- RAW DATA:
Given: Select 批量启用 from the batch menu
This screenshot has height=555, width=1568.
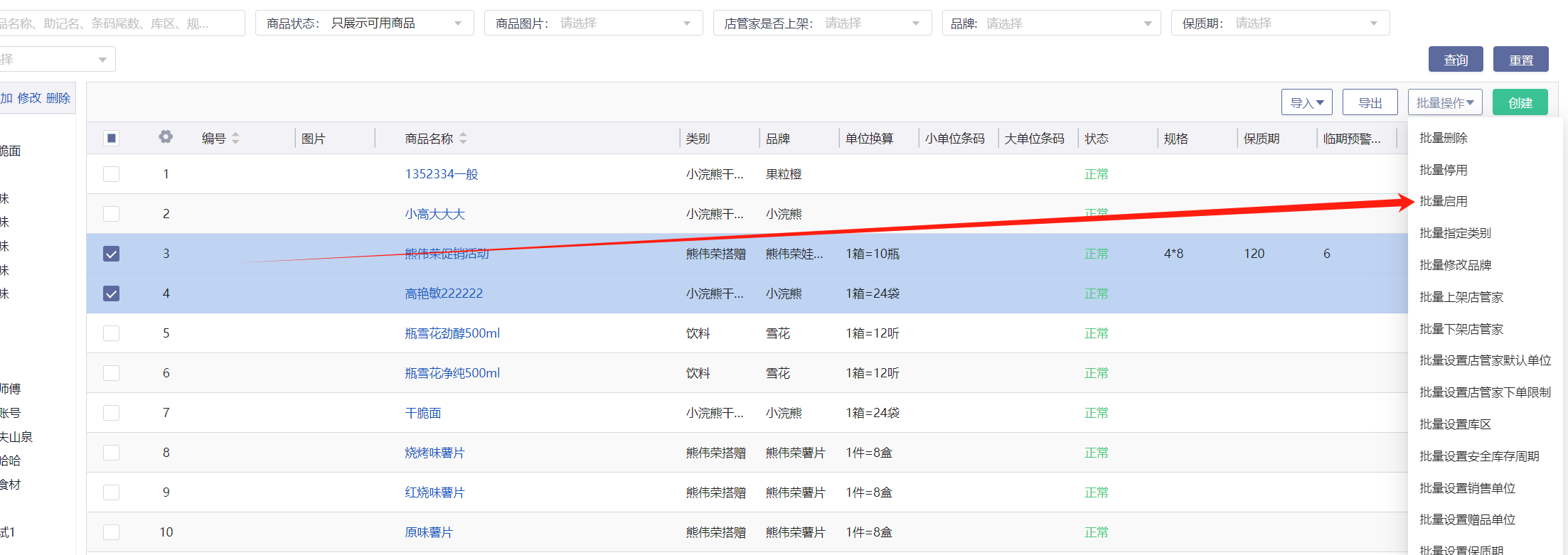Looking at the screenshot, I should tap(1444, 201).
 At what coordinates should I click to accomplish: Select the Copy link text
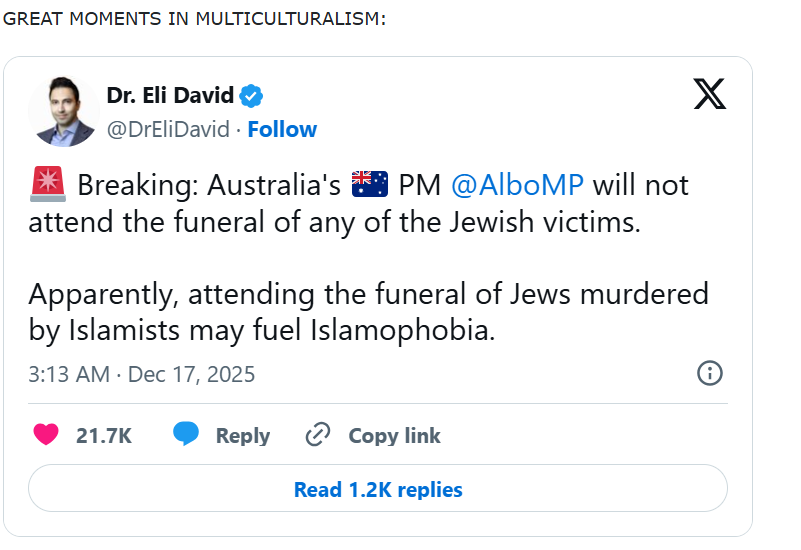click(394, 436)
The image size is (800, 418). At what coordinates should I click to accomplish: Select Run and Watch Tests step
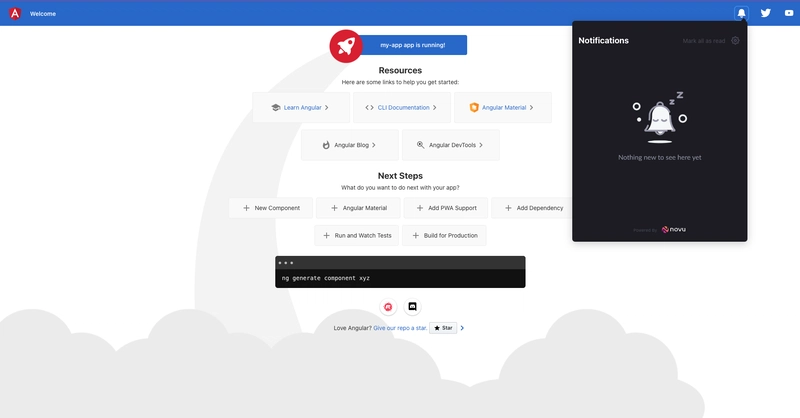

- WORK REQUEST: The full data, repeated exactly and stripped of its pictures, is the expected answer.

- EXERCISE RESULT:
Given: Select 批量启用 from the batch menu
This screenshot has height=555, width=1568.
Looking at the screenshot, I should tap(1444, 201).
 At what coordinates should I click to accomplish: Select the Copy link text
click(394, 436)
The image size is (800, 418). At what coordinates should I click to accomplish: Select Run and Watch Tests step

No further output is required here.